The process of integrating operations could cause an interruption of, or loss of momentum in, the activities of our business. Members of our senior management may be required to devote considerable amounts of time to this integration process, which will decrease the time they will have to manage our business. If our senior management is not able to effectively manage the integration process, or if any significant business activities are interrupted as a result of the integration process, our ongoing business could suffer.

As a result of the Gulf of Mexico Acquisition, we will have greater exposure to the substantial regulations and risks that affect our offshore operations, which could adversely affect our ability to operate and our financial results.

We currently conduct operations offshore California and in the U.S. Gulf of Mexico, and as a result of the Gulf of Mexico Acquisition, a substantially greater portion of our assets will be located in the U.S. Gulf of Mexico. Offshore oil and gas operations are subject to more extensive governmental regulation than our other oil and gas activities.

In addition, properties offshore Gulf of Mexico, including the Gulf of Mexico properties, are vulnerable to risks relating to:

 

   

hurricanes and other adverse weather conditions;

 

   

oilfield service costs and availability;

 

   

compliance with environmental and other laws and regulations;

 

   

remediation and other costs resulting from oil spill releases of hazardous materials and other environmental damages; and

 

   

failure of equipment or facilities.

The Gulf of Mexico properties are located in the deeper waters of the U.S. Gulf of Mexico, where operations are more difficult and costly than in shallower waters or at onshore locations. The deeper waters in the Gulf of Mexico lack the physical and oilfield service infrastructure present in its shallower waters and could result in significant delays in obtaining or maintaining production from the assets. As a result, deepwater operations may require a significant amount of time between a discovery and the time that we can market our production, thereby increasing the risk involved with these operations.

In response to the Macondo incident, the BOEM/BSEE is expected to issue additional governmental regulation of the offshore exploration and production industry.

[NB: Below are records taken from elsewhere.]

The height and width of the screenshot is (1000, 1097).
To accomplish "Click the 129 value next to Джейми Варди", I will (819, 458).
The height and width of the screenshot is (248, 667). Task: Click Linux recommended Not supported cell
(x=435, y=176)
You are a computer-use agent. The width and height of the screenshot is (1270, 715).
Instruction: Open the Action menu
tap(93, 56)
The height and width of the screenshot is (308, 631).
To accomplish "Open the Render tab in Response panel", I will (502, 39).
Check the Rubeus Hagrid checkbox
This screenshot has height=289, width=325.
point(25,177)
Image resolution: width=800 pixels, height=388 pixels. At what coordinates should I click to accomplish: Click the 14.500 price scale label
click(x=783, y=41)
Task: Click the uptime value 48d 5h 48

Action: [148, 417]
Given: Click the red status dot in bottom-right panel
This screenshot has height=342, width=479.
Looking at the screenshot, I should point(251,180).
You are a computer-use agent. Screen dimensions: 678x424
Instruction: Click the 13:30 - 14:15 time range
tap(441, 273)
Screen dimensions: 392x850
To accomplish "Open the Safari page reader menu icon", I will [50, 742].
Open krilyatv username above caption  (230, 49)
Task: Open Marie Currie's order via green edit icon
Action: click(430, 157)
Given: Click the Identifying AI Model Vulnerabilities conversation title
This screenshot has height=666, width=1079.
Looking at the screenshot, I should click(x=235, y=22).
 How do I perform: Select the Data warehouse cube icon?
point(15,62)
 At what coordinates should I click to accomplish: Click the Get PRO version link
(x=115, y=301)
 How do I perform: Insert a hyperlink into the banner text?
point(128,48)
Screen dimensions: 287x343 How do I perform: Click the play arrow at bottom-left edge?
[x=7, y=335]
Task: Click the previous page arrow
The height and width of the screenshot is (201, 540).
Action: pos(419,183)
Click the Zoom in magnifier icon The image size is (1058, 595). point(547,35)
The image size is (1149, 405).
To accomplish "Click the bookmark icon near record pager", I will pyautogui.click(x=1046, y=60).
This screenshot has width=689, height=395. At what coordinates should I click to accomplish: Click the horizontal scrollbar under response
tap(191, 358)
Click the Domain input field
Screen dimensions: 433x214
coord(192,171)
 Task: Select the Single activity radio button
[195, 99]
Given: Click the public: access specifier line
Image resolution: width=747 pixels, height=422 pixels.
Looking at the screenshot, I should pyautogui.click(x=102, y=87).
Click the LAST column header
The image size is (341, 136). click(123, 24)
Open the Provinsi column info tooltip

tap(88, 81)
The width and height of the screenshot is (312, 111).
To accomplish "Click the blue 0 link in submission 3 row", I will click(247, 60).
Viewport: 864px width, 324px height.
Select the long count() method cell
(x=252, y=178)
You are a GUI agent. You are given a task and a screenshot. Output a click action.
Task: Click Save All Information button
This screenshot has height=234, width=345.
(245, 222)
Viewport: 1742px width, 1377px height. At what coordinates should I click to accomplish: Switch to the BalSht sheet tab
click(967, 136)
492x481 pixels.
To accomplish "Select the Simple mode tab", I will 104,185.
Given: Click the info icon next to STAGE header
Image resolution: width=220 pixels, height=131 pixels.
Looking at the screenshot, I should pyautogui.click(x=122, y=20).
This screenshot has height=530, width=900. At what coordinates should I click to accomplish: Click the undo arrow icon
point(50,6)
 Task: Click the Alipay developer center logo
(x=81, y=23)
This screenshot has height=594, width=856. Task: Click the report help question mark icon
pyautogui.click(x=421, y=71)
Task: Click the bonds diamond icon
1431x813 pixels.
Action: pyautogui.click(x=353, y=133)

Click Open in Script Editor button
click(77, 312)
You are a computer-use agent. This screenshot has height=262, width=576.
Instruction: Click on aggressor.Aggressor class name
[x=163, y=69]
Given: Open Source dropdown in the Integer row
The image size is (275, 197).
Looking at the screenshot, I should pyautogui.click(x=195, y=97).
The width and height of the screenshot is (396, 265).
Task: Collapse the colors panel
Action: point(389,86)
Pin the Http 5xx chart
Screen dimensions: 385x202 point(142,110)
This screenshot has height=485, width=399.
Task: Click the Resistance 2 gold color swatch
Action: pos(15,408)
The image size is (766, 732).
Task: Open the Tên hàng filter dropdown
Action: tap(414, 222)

Recent legislative proposals include limitations upon, or elimination of, existing liability caps, an increased minimum level of financial responsibility and additional safety and spill-response requirements. We cannot predict with any certainty what form the additional regulation or limitations will take. The impact upon our business of such regulations or limitations could include cost increases, offshore exploration and development activity delay, limitations on the ability to explore and acquire prospective leases, as well as changes in the availability and cost of insurance.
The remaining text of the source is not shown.